Back in February 2025, several media outlets warned of a new threat targeting users of Google’s Gmail email service. Attackers used AI technology to perfect phishing emails and make them look more convincing.
To do this, the AI collected freely available data from social networks, websites, and online forums on the internet and used this information to formulate a deceptively genuine-looking email that pretended to come from an acquaintance, family member, or superior.
What’s more, to ensure that the message actually looked deceptively genuine, the AI also generated suitable domains as senders for the emails. The scam was dubbed “Deepphish”—a portmanteau of the terms deep learning and phishing.
Even if the report mentioned at the beginning raises some questions—such as why Gmail users in particular were affected by the Deepphish attack—it nevertheless highlights a development that experts had been expecting for some time: criminal groups are increasingly using AI tools to perfect their attacks.
Domains created with AI
One of the weak points of conventional phishing attacks has always been the sender address. Most phishing emails can be easily identified by the sender .
For example, a message from a streaming service such as Netflix or Disney with an address like
andy@brandbot.comis almost certainly a fake—no matter how perfect the rest of the presentation may be.
In the AI-supported variant of a phishing attack, on the other hand, new types of algorithms are used that generate a sender address with a matching URL that is adapted to the text of the email.
A research group led by Alejandro Correa Bahnsen at the US company Cyxtera Technologies, an operator of data centers, investigated how effective these algorithms can be.
They developed an algorithm called Deepphish, which was trained to suggest suitable URLs for phishing attacks. To do this, they fed a neural network with more than one million URLs that had been set up for phishing via email in the past and used them to train their algorithm.
In doing so, they specified two different profiles for the actors behind the phishing attack.
Phishing emails can often be recognized by the sender addresses. If, as in this case, a message purporting to be from Disney comes from andy@ brandbot.com, something is wrong.
Foundry
With the AI-generated addresses, they achieved an increase in attack efficiency from 0.69 to 20.9 percent for one profile and from 4.91 to 36.28 percent for the other.
They published their results in a stud you can find here.
While Deepphish originally only referred to the algorithm developed at Cyxtera, it’s now used in most cases for AI-supported phishing attacks in general.
How a Deepphish attack works
Deepphish attacks follow a standardized pattern. The first step is to research the target’s social environment:
- Where does she live?
- Where does she work?
- What are the names of their family members?
- What are their friends’ names?
- What are the names of their colleagues and superiors?
- What are their email addresses, how close are they to the target person?
The AI uses social networks and online forums as sources, as well as data published by hackers from intrusions into company networks and websites. The more data collected in this way, the more precisely the phishing email can be tailored to the victim.

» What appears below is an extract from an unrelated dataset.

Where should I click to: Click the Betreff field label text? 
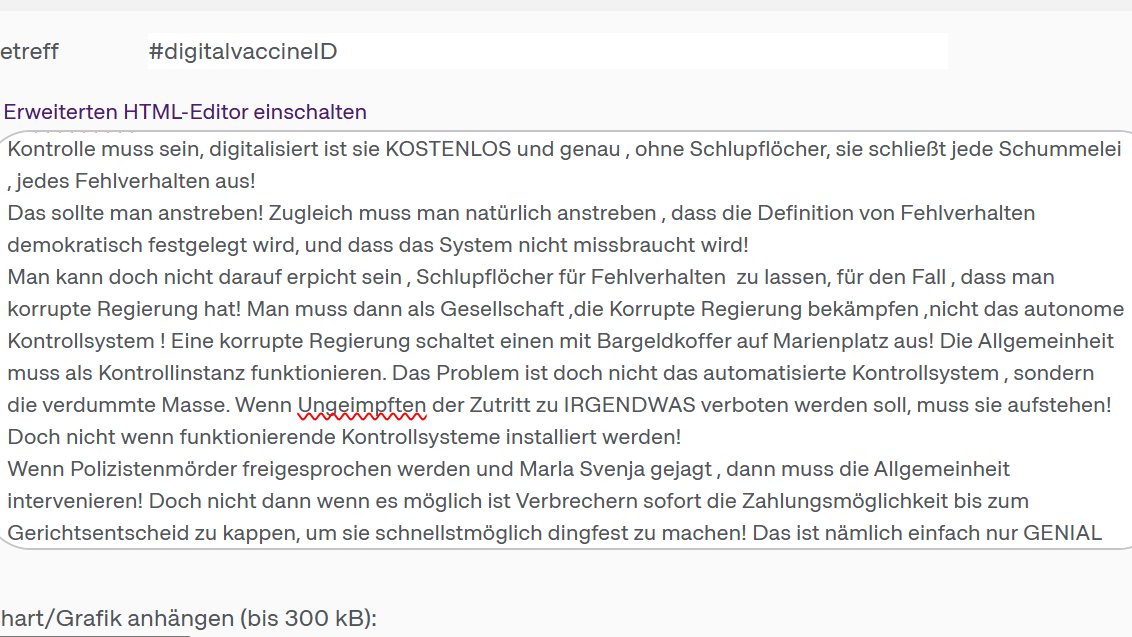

In a study, employees at Cyxtera investigated how the success rate of phishing emails can be increased by selecting an AI-generated sender address.
Foundry
The next step is to register a suitable domain and generate a sender address using an algorithm such as Deepphish.
The AI then writes the text of the email. Using the information collected, it generates a suitable subject line, a salutation tailored to the recipient and content that is worded correctly and could actually have been written by the supposed sender.
Due to the precise personalization, the message appears considerably more credible than a standard phishing email.
But what do the criminals want to achieve with their deepphish attacks? They want to inspire so much confidence with their forgeries that the recipient is prepared to click on a file attachment or an embedded link.
Everything else happens automatically: the file attachment then usually downloads and installs malware. The link, on the other hand, leads to another fake website that requests credit card details or login information for a streaming service, for example.
AI-supported phishing emails
However, the Deepphish algorithm is just the beginning. There is now a whole range of tools that do all the work for criminals when formulating phishing messages.
The programs are called FraudGPT, WormGPT, or GhostGPT. They formulate phishing emails that are targeted at individuals or specific companies.
For example, the user can instruct these programs to generate a Netflix-style email with a request to enter account details on a fake website.
Or they can have questions answered such as “How do I hack a Wi-Fi password?”.
Or they can instruct the AI to program a software keylogger that forwards all keystrokes on a computer to a server address via the internet.
Hacking tools such as WormGPT use AI to generate convincing-looking and well-formulated phishing emails. In most cases, they target specific individuals or companies.
Foundry
ChatGPT and other Large Language Models (LLMs) have in-built filters so that they do not respond to such requests. As ChatGPT does not disclose its code, there is nothing that can be done about this.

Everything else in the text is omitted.